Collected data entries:
▬▬▬
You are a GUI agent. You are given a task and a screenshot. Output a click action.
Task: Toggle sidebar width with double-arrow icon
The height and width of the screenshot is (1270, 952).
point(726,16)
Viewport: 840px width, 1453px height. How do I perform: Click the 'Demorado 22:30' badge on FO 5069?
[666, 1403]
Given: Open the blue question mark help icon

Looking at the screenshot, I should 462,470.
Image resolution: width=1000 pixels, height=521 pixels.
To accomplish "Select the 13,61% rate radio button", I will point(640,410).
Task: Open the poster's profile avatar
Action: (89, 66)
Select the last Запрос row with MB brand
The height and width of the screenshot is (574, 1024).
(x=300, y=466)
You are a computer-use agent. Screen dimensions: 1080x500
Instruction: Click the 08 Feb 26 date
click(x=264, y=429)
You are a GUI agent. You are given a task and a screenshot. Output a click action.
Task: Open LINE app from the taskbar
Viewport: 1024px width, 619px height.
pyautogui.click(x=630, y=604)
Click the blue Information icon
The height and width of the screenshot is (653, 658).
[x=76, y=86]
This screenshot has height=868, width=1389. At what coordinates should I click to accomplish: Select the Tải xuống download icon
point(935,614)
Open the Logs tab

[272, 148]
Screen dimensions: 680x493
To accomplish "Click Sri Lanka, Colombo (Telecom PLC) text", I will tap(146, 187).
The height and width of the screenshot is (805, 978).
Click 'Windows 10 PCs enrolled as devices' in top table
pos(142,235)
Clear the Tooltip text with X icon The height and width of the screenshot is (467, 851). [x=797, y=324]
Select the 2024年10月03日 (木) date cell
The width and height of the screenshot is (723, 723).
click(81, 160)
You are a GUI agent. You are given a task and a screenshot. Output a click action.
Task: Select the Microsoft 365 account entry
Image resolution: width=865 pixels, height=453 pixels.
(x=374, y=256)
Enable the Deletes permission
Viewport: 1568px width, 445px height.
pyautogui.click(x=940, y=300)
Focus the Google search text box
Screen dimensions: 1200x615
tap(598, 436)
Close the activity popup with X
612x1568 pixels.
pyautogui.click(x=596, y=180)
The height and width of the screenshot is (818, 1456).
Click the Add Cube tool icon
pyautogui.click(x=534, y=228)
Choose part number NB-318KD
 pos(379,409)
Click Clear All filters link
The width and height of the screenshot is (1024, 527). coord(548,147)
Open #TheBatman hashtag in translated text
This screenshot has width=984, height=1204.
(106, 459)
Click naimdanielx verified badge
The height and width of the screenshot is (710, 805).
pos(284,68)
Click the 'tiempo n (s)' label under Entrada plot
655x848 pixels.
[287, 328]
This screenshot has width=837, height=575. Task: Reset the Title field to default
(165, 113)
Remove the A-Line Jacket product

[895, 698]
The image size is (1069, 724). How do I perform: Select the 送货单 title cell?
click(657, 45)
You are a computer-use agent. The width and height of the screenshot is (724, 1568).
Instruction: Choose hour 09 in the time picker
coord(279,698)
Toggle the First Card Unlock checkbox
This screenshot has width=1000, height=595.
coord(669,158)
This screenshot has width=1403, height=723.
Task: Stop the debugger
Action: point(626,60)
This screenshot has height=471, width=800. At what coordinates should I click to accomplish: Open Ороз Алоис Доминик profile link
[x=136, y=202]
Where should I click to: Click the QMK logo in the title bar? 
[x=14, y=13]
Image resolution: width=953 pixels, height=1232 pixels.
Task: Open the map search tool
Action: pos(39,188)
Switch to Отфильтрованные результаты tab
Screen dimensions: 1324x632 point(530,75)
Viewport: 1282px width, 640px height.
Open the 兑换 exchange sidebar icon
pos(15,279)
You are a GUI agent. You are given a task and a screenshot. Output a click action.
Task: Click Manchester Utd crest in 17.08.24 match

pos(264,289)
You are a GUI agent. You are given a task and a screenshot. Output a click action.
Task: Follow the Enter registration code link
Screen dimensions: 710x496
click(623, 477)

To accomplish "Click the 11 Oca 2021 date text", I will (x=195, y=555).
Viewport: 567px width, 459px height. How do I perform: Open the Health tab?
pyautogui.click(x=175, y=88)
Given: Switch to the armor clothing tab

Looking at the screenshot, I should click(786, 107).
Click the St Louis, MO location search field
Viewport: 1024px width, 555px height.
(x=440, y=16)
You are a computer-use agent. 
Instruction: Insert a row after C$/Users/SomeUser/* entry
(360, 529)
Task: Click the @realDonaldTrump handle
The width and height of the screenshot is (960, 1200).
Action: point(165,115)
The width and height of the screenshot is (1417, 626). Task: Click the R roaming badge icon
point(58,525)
▬▬▬
→ **YOUR INSTRUCTIONS**: Reproduce the records above word for word.

→ **RESPONSE TO THE EXERCISE**:
You are a GUI agent. You are given a task and a screenshot. Output a click action.
Task: Toggle sidebar width with double-arrow icon
The height and width of the screenshot is (1270, 952).
point(726,16)
Viewport: 840px width, 1453px height. How do I perform: Click the 'Demorado 22:30' badge on FO 5069?
[666, 1403]
Given: Open the blue question mark help icon

Looking at the screenshot, I should 462,470.
Image resolution: width=1000 pixels, height=521 pixels.
To accomplish "Select the 13,61% rate radio button", I will point(640,410).
Task: Open the poster's profile avatar
Action: (89, 66)
Select the last Запрос row with MB brand
The height and width of the screenshot is (574, 1024).
(x=300, y=466)
You are a computer-use agent. Screen dimensions: 1080x500
Instruction: Click the 08 Feb 26 date
click(x=264, y=429)
You are a GUI agent. You are given a task and a screenshot. Output a click action.
Task: Open LINE app from the taskbar
Viewport: 1024px width, 619px height.
pyautogui.click(x=630, y=604)
Click the blue Information icon
The height and width of the screenshot is (653, 658).
[x=76, y=86]
This screenshot has height=868, width=1389. At what coordinates should I click to accomplish: Select the Tải xuống download icon
point(935,614)
Open the Logs tab

[272, 148]
Screen dimensions: 680x493
To accomplish "Click Sri Lanka, Colombo (Telecom PLC) text", I will tap(146, 187).
The height and width of the screenshot is (805, 978).
Click 'Windows 10 PCs enrolled as devices' in top table
pos(142,235)
Clear the Tooltip text with X icon The height and width of the screenshot is (467, 851). [x=797, y=324]
Select the 2024年10月03日 (木) date cell
The width and height of the screenshot is (723, 723).
click(81, 160)
You are a GUI agent. You are given a task and a screenshot. Output a click action.
Task: Select the Microsoft 365 account entry
Image resolution: width=865 pixels, height=453 pixels.
(x=374, y=256)
Enable the Deletes permission
Viewport: 1568px width, 445px height.
pyautogui.click(x=940, y=300)
Focus the Google search text box
Screen dimensions: 1200x615
tap(598, 436)
Close the activity popup with X
612x1568 pixels.
pyautogui.click(x=596, y=180)
The height and width of the screenshot is (818, 1456).
Click the Add Cube tool icon
pyautogui.click(x=534, y=228)
Choose part number NB-318KD
 pos(379,409)
Click Clear All filters link
The width and height of the screenshot is (1024, 527). coord(548,147)
Open #TheBatman hashtag in translated text
This screenshot has width=984, height=1204.
(106, 459)
Click naimdanielx verified badge
The height and width of the screenshot is (710, 805).
pos(284,68)
Click the 'tiempo n (s)' label under Entrada plot
655x848 pixels.
[287, 328]
This screenshot has width=837, height=575. Task: Reset the Title field to default
(165, 113)
Remove the A-Line Jacket product

[895, 698]
The image size is (1069, 724). How do I perform: Select the 送货单 title cell?
click(657, 45)
You are a computer-use agent. The width and height of the screenshot is (724, 1568).
Instruction: Choose hour 09 in the time picker
coord(279,698)
Toggle the First Card Unlock checkbox
This screenshot has width=1000, height=595.
coord(669,158)
This screenshot has width=1403, height=723.
Task: Stop the debugger
Action: point(626,60)
This screenshot has height=471, width=800. At what coordinates should I click to accomplish: Open Ороз Алоис Доминик profile link
[x=136, y=202]
Where should I click to: Click the QMK logo in the title bar? 
[x=14, y=13]
Image resolution: width=953 pixels, height=1232 pixels.
Task: Open the map search tool
Action: pos(39,188)
Switch to Отфильтрованные результаты tab
Screen dimensions: 1324x632 point(530,75)
Viewport: 1282px width, 640px height.
Open the 兑换 exchange sidebar icon
pos(15,279)
You are a GUI agent. You are given a task and a screenshot. Output a click action.
Task: Click Manchester Utd crest in 17.08.24 match

pos(264,289)
You are a GUI agent. You are given a task and a screenshot. Output a click action.
Task: Follow the Enter registration code link
Screen dimensions: 710x496
click(623, 477)

To accomplish "Click the 11 Oca 2021 date text", I will (x=195, y=555).
Viewport: 567px width, 459px height. How do I perform: Open the Health tab?
pyautogui.click(x=175, y=88)
Given: Switch to the armor clothing tab

Looking at the screenshot, I should click(786, 107).
Click the St Louis, MO location search field
Viewport: 1024px width, 555px height.
(x=440, y=16)
You are a computer-use agent. 
Instruction: Insert a row after C$/Users/SomeUser/* entry
(360, 529)
Task: Click the @realDonaldTrump handle
The width and height of the screenshot is (960, 1200).
Action: point(165,115)
The width and height of the screenshot is (1417, 626). Task: Click the R roaming badge icon
point(58,525)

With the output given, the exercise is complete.